Allan Wlk

Personal information
- Full name: Allan Steven Wlk Duré
- Date of birth: 1 March 2003 (age 23)
- Place of birth: Asunción, Paraguay
- Height: 1.88 m (6 ft 2 in)
- Position: Forward

Team information
- Current team: Lanús
- Number: 20

Youth career
- Nacional
- Olimpia

Senior career*
- Years: Team / Apps / (Gls)
- 2023–2026: Olimpia / 4 / (0)
- 2024: → Celaya (loan) / 32 / (8)
- 2025: → Ameliano (loan) / 14 / (1)
- 2025: → Atlante (loan) / 11 / (1)
- 2026: → Recoleta (loan) / 18 / (13)
- 2026–: Lanús / 1 / (0)

International career
- 2022–: Paraguay U20 / 8 / (8)

Medal record
Men's football
Representing Paraguay
South American Games
| Gold medal – first place | 2022 Asunción | Team |

= Allan Wlk =

Paraguayan footballer (born 2003)

Allan Steven Wlk Duré (born 1 March 2003) is a Paraguayan footballer who plays as a striker for Argentine Primera División club Lanús.

==Club career==
===Olimpia===
Wlk played at Club Nacional as a child but started playing for Club Olimpia from the age of 14 years old. He broke numerous goal scoring records as a teenager including one period where he scored 130 goals in 3 seasons of youth football. He signed a professional contract with Olimpia in 2021 lasting until 2025. He made his league debut for Olimpia on 12 March 2023 in a 2-1 win against Club General Caballero JLM.

=== Celaya (loan) ===
In January 2024, he signed on a season-long loan for Mexican side Celaya of the Liga de Expansión MX. He scored his first league goal for the club in the 91st minute against Cimarrones de Sonora to secure a 1-0 away win for his side.

==International career==
===South American Games: Gold medal and top scorer===
Wlk was the tournament top scorer as Paraguay won gold at the 2022 South American Games held in Paraguay between 4 and 12 October, 2022. His haul at the games of six goals in five games included a hat-trick against Peru. He also scored the only goal in the final as Paraguay beat Ecuador 1-0. Wlk was quoted as saying after the final; “This achievement is something unique that I will never forget, at the time I could not measure what we had achieved. I am very proud of this great group because we gave everything and we were fair winners of this gold medal”.

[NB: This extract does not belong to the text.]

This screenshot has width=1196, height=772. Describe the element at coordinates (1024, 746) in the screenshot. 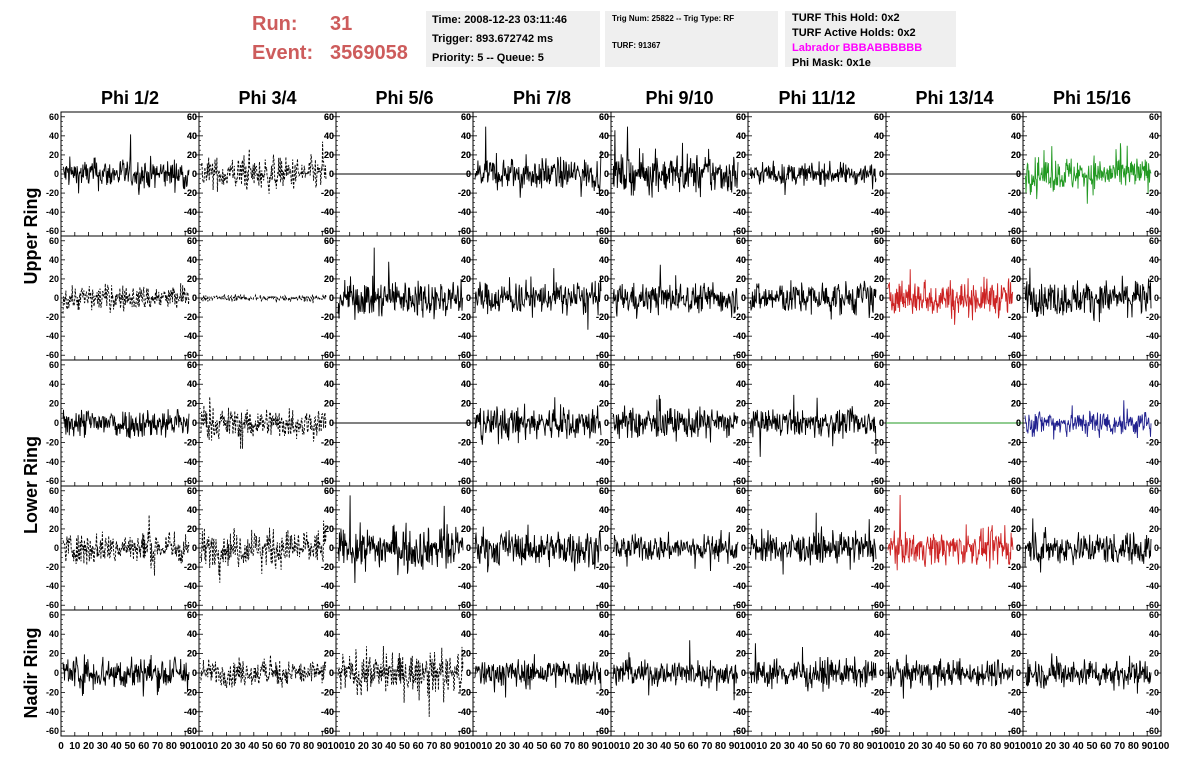

I see `x-tick-label: 100` at that location.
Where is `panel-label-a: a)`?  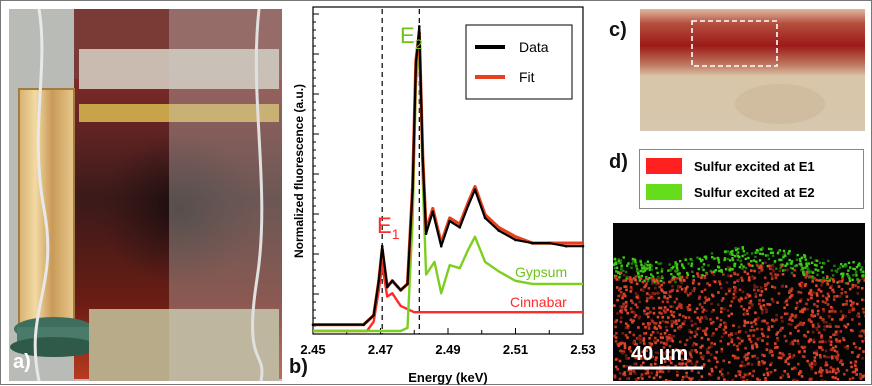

===South American U20 Championships===
Wlk was named in the Paraguay squad for the 2023 South American U-20 Championship held in Colombia which commenced in January 2023. He scored in Paraguay’s first two games, first against Colombia in a 1-1 draw, and second in a 2-1 win over Argentina.

==Personal life==
His father is called Cristhian Wlk. Regarding his surname, Wlk was quoted as saying to the radio station Universo 970AM "My great-grandfather came from the Czech Republic after the war, he arrived and settled in Colonia Independencia, I often visit the place."